→ **TASK DIRECTIONS**: Copy the lines from the start through the line containing "tap(38, 679)", inclusive, word for word. Omit the pictures from your copy.

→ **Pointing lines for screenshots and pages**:
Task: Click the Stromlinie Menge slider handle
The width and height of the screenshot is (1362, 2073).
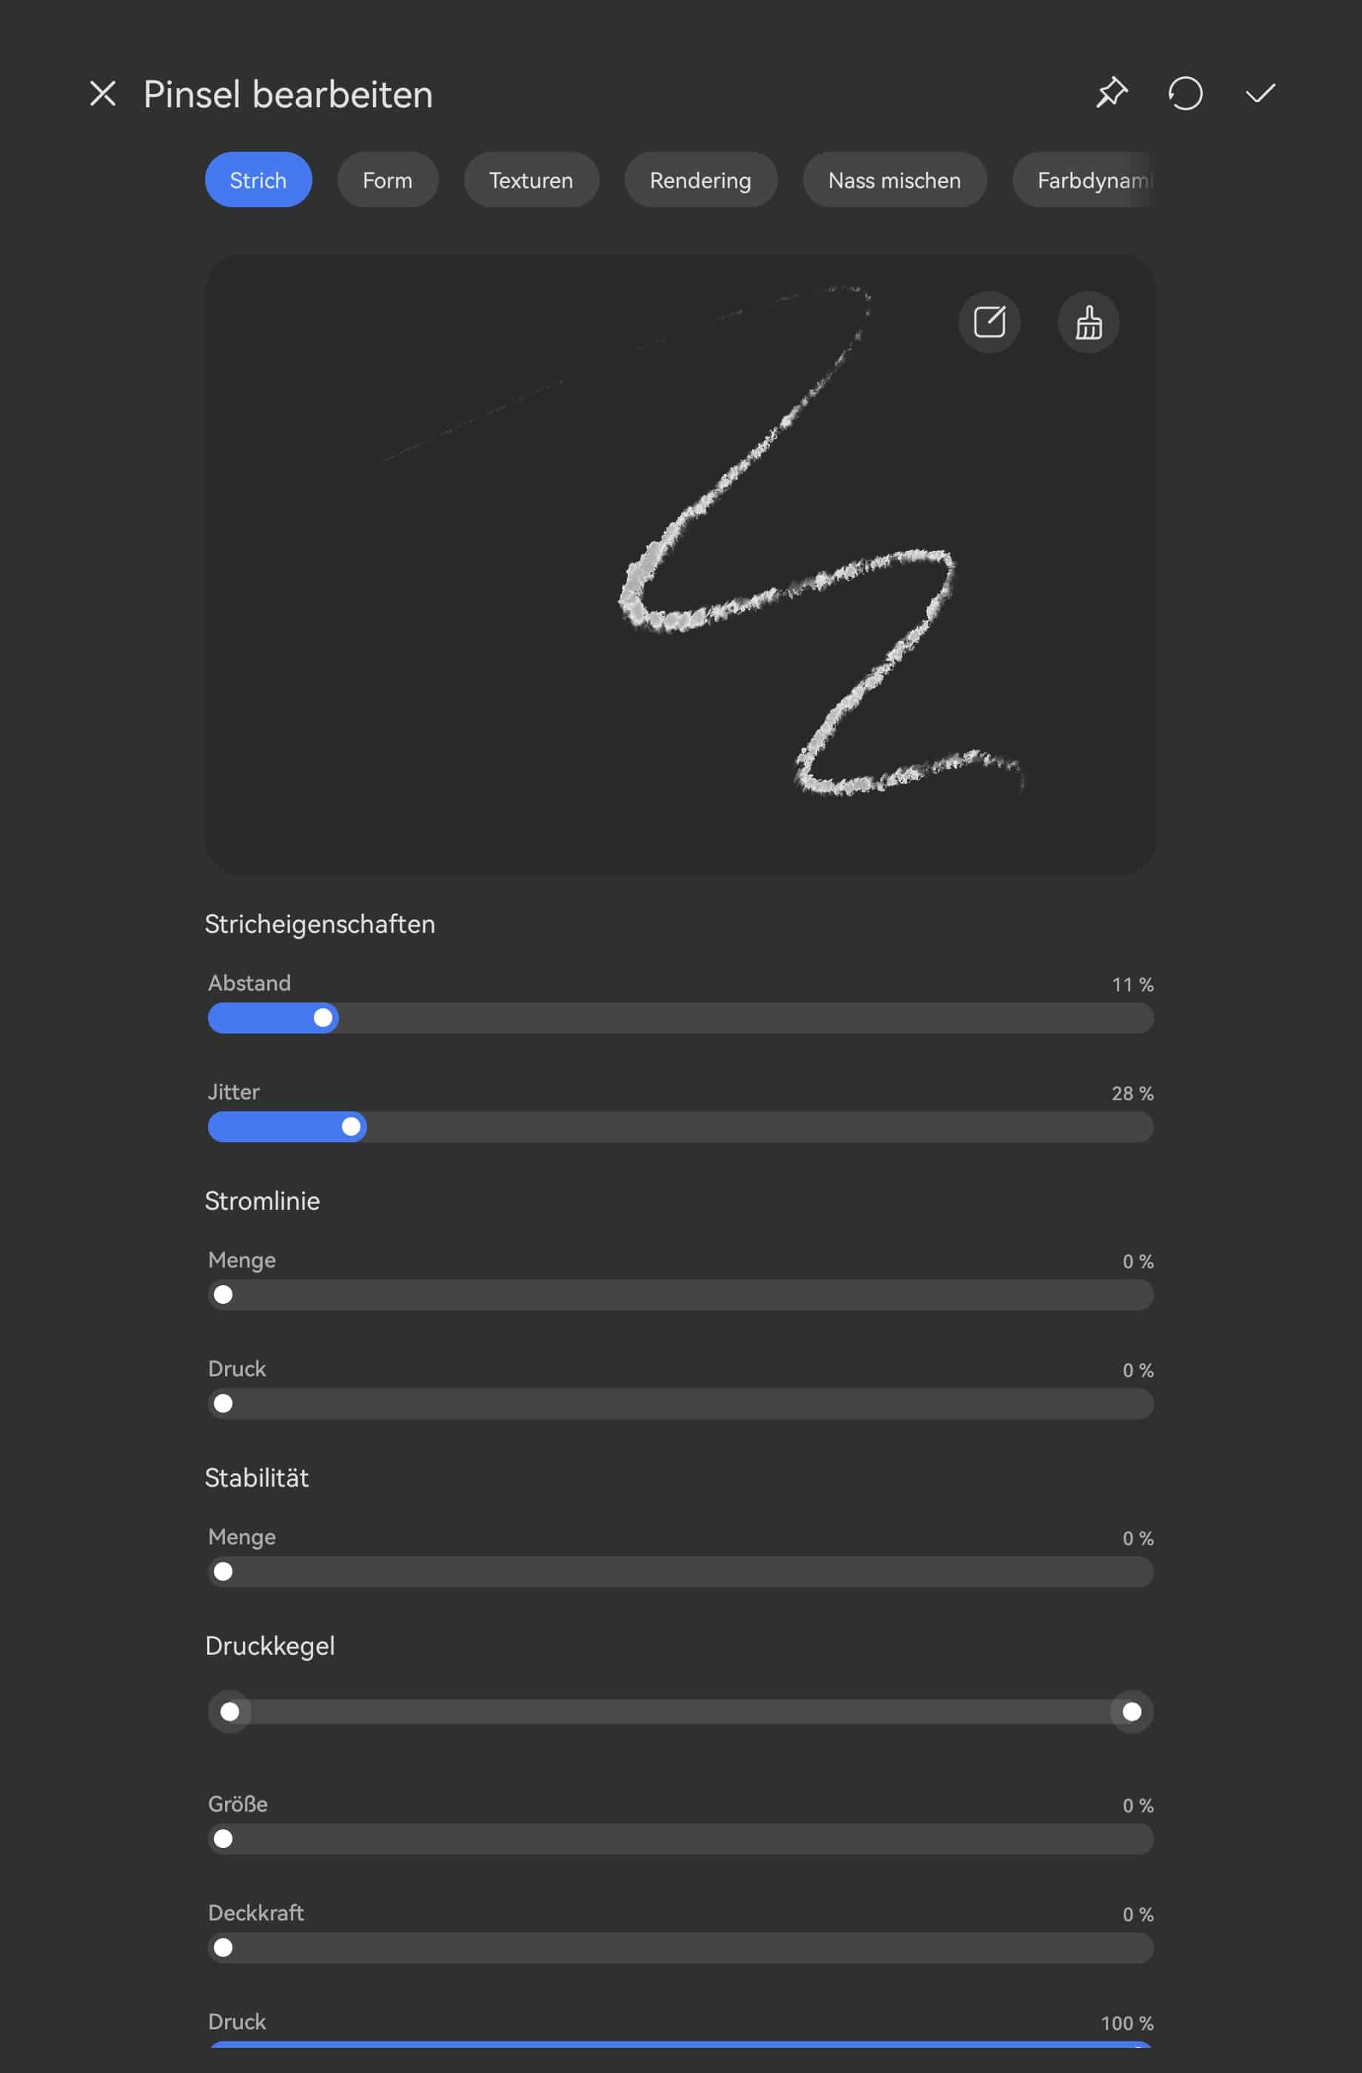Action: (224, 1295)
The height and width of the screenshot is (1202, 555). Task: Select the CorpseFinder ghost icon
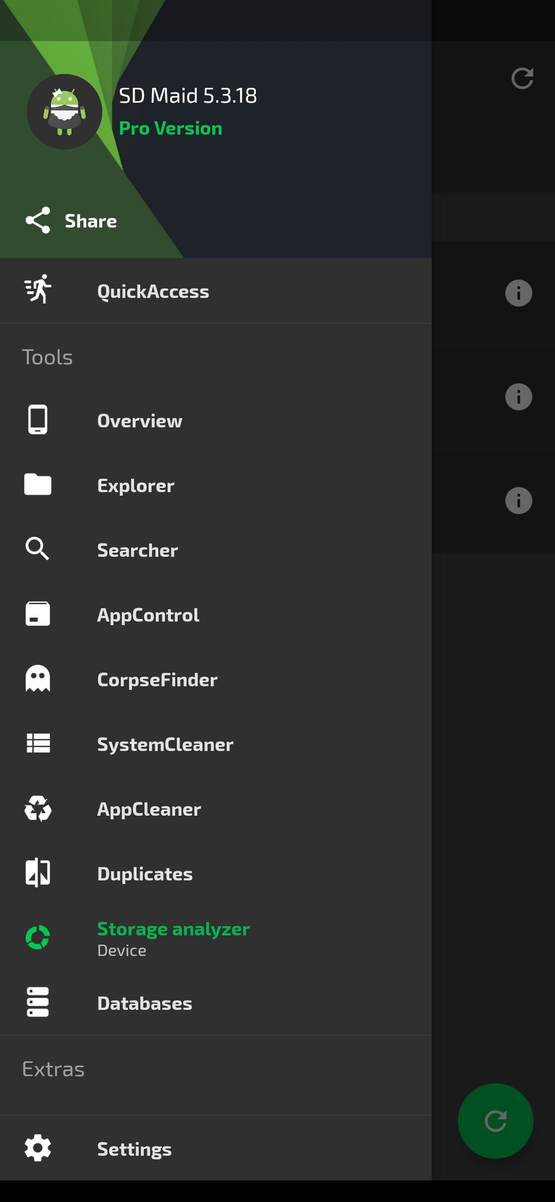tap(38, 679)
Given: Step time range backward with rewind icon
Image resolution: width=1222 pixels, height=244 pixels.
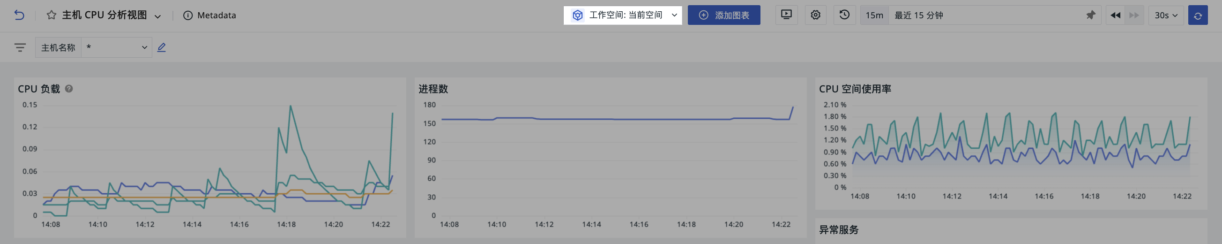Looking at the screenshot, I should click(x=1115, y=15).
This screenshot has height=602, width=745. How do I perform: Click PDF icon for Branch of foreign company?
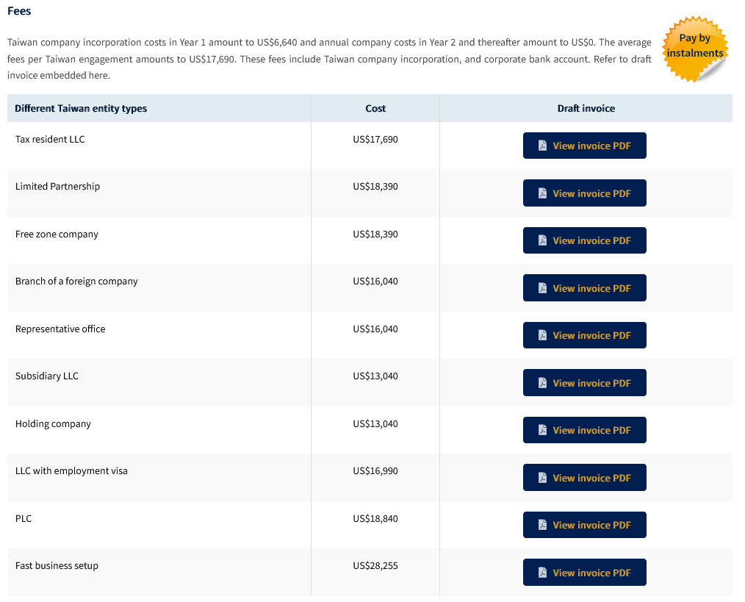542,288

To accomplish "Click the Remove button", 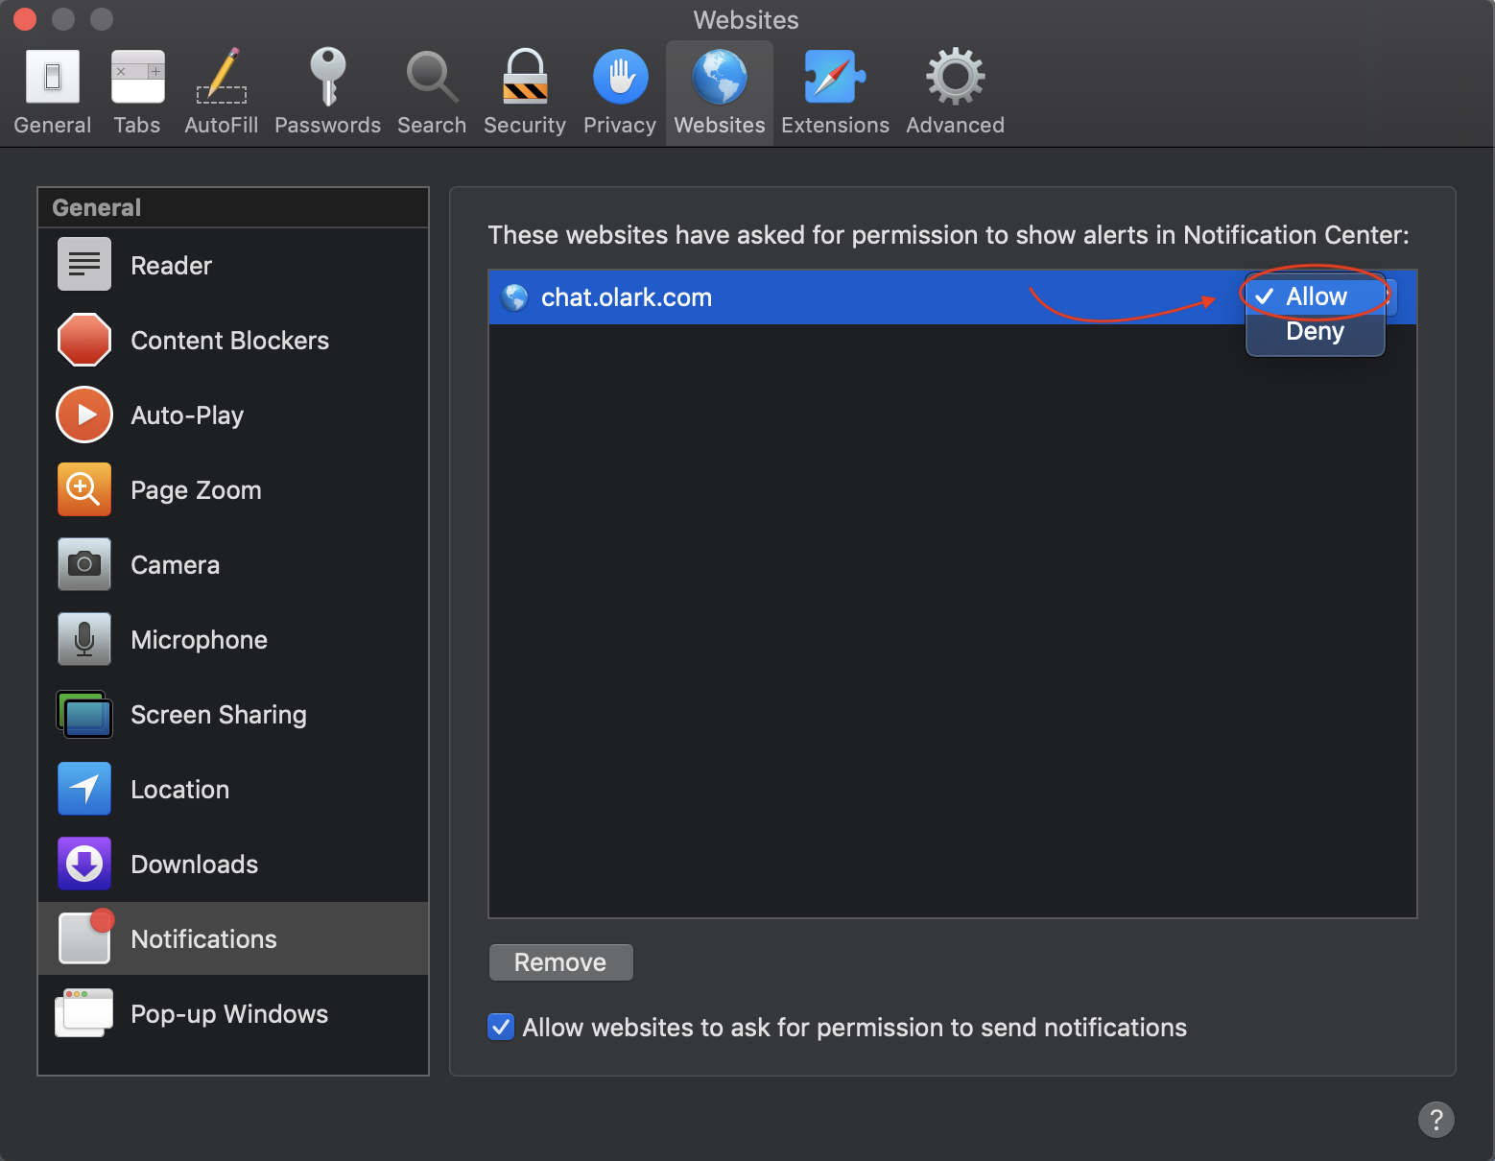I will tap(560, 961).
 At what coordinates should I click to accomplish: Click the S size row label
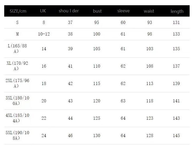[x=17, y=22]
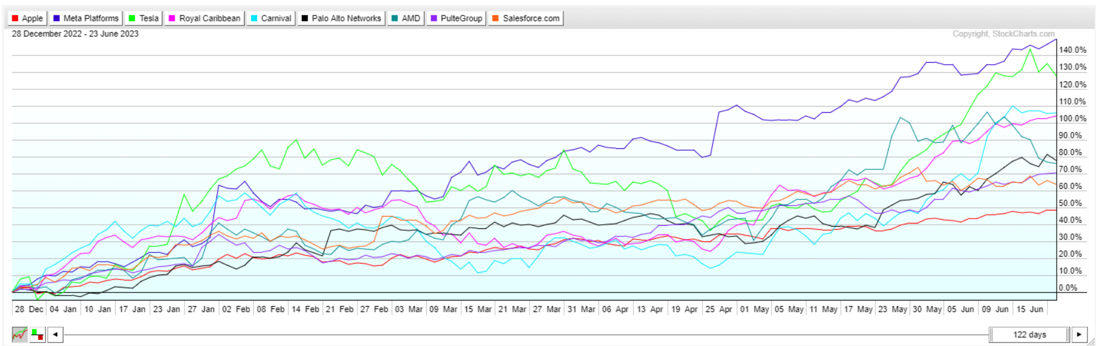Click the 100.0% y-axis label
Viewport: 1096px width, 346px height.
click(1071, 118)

→ **EXERCISE RESULT**:
Task: Click the Stromlinie Menge slider handle
The width and height of the screenshot is (1362, 2073).
Action: (224, 1295)
The height and width of the screenshot is (1202, 555). Task: Select the CorpseFinder ghost icon
tap(38, 679)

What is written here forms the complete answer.